What to work on
Format the lines from the very first one through the line containing "pyautogui.click(x=75, y=104)", both included, as a JSON list of strings with one string per line and blank lines omitted.

---+---

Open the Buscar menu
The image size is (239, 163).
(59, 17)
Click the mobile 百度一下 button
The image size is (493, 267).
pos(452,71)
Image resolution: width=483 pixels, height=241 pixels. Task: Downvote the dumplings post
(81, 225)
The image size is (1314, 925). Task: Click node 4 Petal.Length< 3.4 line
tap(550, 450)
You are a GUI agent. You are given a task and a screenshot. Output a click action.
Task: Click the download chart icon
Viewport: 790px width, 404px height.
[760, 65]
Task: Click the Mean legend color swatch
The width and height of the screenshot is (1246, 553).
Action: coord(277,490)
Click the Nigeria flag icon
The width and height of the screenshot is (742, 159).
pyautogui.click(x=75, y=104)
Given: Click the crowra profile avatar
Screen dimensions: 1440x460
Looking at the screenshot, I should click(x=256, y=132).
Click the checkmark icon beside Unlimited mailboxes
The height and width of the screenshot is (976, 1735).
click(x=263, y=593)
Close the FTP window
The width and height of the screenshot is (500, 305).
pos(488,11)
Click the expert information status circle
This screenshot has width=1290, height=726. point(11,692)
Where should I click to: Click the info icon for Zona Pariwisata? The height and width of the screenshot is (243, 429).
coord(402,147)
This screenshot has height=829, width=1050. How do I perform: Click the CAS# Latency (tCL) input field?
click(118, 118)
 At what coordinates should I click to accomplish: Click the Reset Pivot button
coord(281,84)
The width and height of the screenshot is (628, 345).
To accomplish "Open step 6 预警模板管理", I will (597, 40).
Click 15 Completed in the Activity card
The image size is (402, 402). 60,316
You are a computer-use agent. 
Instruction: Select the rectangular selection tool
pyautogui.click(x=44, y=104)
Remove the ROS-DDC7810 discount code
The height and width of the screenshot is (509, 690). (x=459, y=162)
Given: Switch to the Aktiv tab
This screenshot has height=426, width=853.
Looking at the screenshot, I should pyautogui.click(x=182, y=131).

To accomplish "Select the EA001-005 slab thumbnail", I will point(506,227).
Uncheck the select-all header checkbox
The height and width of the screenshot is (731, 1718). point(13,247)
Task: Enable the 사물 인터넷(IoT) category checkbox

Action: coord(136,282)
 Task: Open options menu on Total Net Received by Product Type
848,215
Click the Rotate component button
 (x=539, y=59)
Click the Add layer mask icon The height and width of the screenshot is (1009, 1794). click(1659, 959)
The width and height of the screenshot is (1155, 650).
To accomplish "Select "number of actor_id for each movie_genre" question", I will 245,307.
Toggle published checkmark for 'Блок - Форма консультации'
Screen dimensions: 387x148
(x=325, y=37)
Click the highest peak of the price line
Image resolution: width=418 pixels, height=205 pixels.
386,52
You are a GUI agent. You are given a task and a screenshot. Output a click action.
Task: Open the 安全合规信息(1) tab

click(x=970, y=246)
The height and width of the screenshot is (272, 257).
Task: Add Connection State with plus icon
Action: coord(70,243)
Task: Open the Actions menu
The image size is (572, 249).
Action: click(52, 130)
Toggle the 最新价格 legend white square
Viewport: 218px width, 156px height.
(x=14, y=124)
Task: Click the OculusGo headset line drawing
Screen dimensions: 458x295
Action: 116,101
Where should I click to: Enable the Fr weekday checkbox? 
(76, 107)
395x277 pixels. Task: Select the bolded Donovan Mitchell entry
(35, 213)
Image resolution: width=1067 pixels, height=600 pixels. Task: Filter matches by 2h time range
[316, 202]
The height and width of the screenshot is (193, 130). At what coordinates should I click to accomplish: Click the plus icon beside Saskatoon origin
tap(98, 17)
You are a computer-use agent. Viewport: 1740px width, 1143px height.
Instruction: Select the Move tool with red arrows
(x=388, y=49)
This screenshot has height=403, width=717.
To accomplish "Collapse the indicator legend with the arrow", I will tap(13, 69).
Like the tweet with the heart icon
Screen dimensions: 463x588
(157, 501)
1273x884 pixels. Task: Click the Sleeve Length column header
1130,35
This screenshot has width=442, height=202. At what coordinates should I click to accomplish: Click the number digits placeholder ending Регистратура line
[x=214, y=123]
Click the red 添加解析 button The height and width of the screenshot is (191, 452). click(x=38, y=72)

---+---

Written solution
[
  "Open the Buscar menu",
  "The image size is (239, 163).",
  "(59, 17)",
  "Click the mobile 百度一下 button",
  "The image size is (493, 267).",
  "pos(452,71)",
  "Image resolution: width=483 pixels, height=241 pixels. Task: Downvote the dumplings post",
  "(81, 225)",
  "The image size is (1314, 925). Task: Click node 4 Petal.Length< 3.4 line",
  "tap(550, 450)",
  "You are a GUI agent. You are given a task and a screenshot. Output a click action.",
  "Task: Click the download chart icon",
  "Viewport: 790px width, 404px height.",
  "[760, 65]",
  "Task: Click the Mean legend color swatch",
  "The width and height of the screenshot is (1246, 553).",
  "Action: coord(277,490)",
  "Click the Nigeria flag icon",
  "The width and height of the screenshot is (742, 159).",
  "pyautogui.click(x=75, y=104)"
]